Whoa whoa, don't crap on politician's favorite do-nothing-but-promote-everything method of working! If enough people realized what was really going on, our politicians might actually have to start working for us!
There were a couple other things with a few more dollars allocated in Build Back Better, if I recall, perhaps worthy of more criticism than community college for everyone. Anyway, I wonder how much of the student loan debt is from community college, both as total dollar figure and per borrower. Something tells me that in-state tuition for community college isn’t where all the underwater borrowers went to school.
free community college is already a thing, it's called 'Pell Grants'
republicans don't want to talk about it because it's free money that works, and democrats don't want to talk about it because there's no reason to expand it
Side rant (though somewhat similar to colpabar's reply):
The Democrats tried to govern like they had a large majority, when they had 5 (I think) seats in the House, and a 50/50 Senate. Of course it failed! If you need every single vote, you can only go as far as the least-willing member will let you go.
The Democrats never should have tried to govern that way. They should have been coalition building, trying to find some common ground where they could do some things. Instead, they acted like they could dictate their agenda to Congress. Both Biden and Pelosi should have known better; they have decades of experience in Congress.
Why did they do this? You could argue that they did it because they knew that no Republican would ever cooperate on anything. But if that was the reason, they still should have gone for what they could get through the members they had, not going for the moon.

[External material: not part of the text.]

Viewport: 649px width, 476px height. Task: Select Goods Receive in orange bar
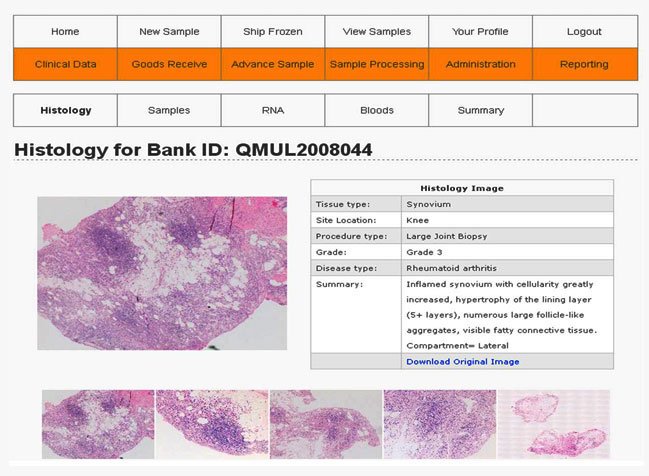tap(169, 64)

Or you could suspect that they wanted to blame the Republicans (and maybe the more conservative Democrats) for their lack of progress, as a tactic to win the next election. Well, from all the indications so far, that's not working out for them.
> The Democrats never should have tried to govern that way. They should have been coalition building, trying to find some common ground where they could do some things.
> So why did they take the approach they took?
The Republicans set that precedent (trying to govern like they had a large majority). I don't mean that as a "the other side does it too", just that each side has become increasingly vindictive of the other, making it much more difficult to work together when doing so is necessary to get anything done at all. We will continue to see power swaps with the winning side spinning its wheels while shutting the other side out.
> each side has become increasingly vindictive of the other
For a number of reasons, no doubt. But partly I blame the efforts to remove pork from legislation. We thought that was a good idea, without realizing that it was the basis of compromise. When each little piece of legislation comes through on its own, there is no incentive to compromise, but just play tribal politics instead.